Les romancières du siècle des Lumières ont été les premières à poser la question du bonheur au féminin de façon aussi stratégique. Les passages obligés de la féminité, tels que le mariage, la maternité et la vertu, sont-ils garants de bonheur ? Les femmes mises en scène peuvent-elles s'affranchir de l'idéal féminin façonné par l'ordre établi ? Peuvent-elles échapper à la culpabilité qui les presse de suivre fidèlement le chemin tracé pour elles ? Quels recours sont à leur disposition pour être heureuses ?C'est autour de ces questions, d'une troublante actualité, que les auteurs du XVIIIe siècle tracent le parcours de la destinée féminine, avec tous les détours, les obstacles et les enjeux qu'il peut comporter. Leur discours laisse surtout entendre que le bonheur n'est pas possible sans une remise en question des rôles et de la place des femmes dans la société.
Isabelle Tremblay étudie comment les passages obligés de la féminité - mariage, maternité, vertu - connaissent un traitement nouveau au XVIIIe siècle. Mme du Chatelet fait résider le bonheur dans les sentiments de réalisation personnelle et de sérénité - et non dans l'obéissance et la piété.
Fidèles à elles-mêmes, les femmes qu'imaginent les romancières relèguent au second plan l'autorité de Dieu et des hommes, et font résider la satisfaction d'elles-mêmes dans leur seul jugement. L'estime et la connaissance de soi transforment le concept de vertu.
Les romancières proposent de faire de l'étude, de l'amitié et de l'amour des lieux de réalisation personnelle. La lettre d'amitié devient un lieu privilégié de la connaissance de soi et la complicité que partagent les héroïnes construit une sorte de microcosme exclusivement féminin où il devient possible de faire front ensemble à une même condition.

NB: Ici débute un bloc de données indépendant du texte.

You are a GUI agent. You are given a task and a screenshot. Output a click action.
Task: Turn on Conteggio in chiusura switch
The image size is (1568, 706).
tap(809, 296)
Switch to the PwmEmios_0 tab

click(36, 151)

En évitant d'attacher l'amour à la nécessité de vivre par un homme et pour lui, les romancières imaginent des héroïnes qui se confortent dans l'image qu'elles s'inventent de leur amant et qui se réalisent à travers un sentiment qui émane de leur propre force créatrice. Elles donnent à voir des personnages féminins plus préoccupés par l'amour que par leur amant.